Evidence for autoreceptor modulation of endogenous dopamine release from rabbit caudate nucleus in vitro

This study was designed to determine if the release of endogenous dopamine (DA), like [3H]DA, is modulated by inhibitory autoreceptors. A high-performance liquid chromatographic assay was developed which was capable of detecting the basal efflux and electrically evoked overflow of endogenous DA and dihydroxyphenylacetic acid (DOPAC), the primary DA metabolite. In the absence of neuronal uptake inhibitors the stimulation-evoked overflow of endogenous DA was entirely in the form of DOPAC, whereas overflow consisted primarly of DA in the presence of uptake inhibition.
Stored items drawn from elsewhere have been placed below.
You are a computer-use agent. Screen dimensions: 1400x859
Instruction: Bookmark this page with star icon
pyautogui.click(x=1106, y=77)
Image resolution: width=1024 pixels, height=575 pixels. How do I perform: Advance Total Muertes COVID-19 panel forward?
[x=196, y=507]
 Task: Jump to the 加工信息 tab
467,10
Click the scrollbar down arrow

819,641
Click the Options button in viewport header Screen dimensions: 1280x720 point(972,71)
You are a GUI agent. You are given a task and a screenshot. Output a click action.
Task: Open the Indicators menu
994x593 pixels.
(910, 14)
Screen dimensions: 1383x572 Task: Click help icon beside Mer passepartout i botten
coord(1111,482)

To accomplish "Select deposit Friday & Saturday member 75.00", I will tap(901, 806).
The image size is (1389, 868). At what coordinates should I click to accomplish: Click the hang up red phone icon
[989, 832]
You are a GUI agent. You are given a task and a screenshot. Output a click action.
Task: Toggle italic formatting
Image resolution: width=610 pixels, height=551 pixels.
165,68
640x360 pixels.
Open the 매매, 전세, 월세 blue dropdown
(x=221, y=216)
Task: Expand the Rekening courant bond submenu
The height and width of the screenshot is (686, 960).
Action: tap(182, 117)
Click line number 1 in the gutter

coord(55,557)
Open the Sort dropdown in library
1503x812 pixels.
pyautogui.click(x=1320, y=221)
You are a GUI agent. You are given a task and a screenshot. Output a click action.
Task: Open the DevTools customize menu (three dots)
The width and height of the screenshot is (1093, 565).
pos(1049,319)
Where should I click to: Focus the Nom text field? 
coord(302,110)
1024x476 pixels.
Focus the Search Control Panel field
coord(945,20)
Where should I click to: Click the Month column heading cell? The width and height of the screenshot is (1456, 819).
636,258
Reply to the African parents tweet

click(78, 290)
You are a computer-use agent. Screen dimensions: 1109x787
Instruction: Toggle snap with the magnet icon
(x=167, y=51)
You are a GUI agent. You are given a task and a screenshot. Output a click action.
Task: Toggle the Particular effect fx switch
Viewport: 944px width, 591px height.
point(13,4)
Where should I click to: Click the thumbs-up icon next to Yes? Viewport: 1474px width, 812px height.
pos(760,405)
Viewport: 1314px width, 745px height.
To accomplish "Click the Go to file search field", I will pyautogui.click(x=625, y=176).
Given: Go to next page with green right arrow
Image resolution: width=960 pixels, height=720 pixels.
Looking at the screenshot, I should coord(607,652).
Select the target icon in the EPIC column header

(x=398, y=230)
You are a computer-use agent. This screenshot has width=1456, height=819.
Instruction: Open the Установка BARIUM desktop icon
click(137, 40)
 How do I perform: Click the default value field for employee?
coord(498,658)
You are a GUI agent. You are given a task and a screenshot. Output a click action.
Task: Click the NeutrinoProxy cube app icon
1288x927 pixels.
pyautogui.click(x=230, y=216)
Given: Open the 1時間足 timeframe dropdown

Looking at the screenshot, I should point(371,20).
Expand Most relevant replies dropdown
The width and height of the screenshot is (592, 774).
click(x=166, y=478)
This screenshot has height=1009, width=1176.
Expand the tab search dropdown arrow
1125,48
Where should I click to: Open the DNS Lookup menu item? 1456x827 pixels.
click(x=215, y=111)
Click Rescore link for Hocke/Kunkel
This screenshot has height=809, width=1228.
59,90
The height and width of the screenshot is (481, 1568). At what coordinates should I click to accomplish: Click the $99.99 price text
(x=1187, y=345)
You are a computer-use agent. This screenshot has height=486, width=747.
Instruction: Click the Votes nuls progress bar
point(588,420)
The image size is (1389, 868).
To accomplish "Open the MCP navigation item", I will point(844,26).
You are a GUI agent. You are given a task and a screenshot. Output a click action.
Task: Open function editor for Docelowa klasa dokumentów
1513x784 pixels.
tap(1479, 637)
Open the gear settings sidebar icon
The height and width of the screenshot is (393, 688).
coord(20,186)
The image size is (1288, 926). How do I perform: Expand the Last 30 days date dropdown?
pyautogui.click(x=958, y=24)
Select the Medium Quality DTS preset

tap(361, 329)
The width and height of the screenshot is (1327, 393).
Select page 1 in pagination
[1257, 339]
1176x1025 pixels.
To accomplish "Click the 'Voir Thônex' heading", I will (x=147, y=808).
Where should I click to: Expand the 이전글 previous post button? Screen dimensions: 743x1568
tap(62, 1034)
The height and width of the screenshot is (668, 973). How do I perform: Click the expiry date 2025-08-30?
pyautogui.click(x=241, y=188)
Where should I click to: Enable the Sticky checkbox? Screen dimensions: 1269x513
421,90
The evoked overflow of DA and DOPAC was abolished by reduction of the Ca++ concentration of the superfusion medium from 1.3 to 0.13 mM. The DA receptor antagonist sulpiride (1 μM) increased DOPAC overflow by 41%. Nomifensine (10 μM) increased slightly and cocaine (10 μM) decreased slightly the total overflow of endogenous compounds (DA plus DOPAC). Combination of nomifensine and sulpiride or cocaine and sulpiride increased total overflow of endogenous compounds by 217 and 120%, respectively, as compared to the neuronal uptake inhibitors alone. The DA receptor agonists apomorphine (0.3 μM) and bromocriptine (1 μM) inhibited DOPAC overflow by 92 and 83%, respectively. However, apomorphine and bromocriptine failed to inhibit endogenous DA release in the presence of nomifensine. Sulpiride antagonized the inhibitory effects of both apomorphine and bromocriptine. In experiments in which [3H]DA and endogenous DA overflow were measured simultaneously, radiolabeled DA behaved exactly like the endogenous transmitter. These results indicate that: 1) the release of endogenous DA is modulated by inhibitory DA autoreceptors, 2) [3H]DA is an accurate index of endogenous DA release under these experimental conditions and 3) neuronal uptake inhibitors should be avoided in studies of DA autoreceptors as these agents may obscure the inhibition of DA release produced by DA receptor agonists.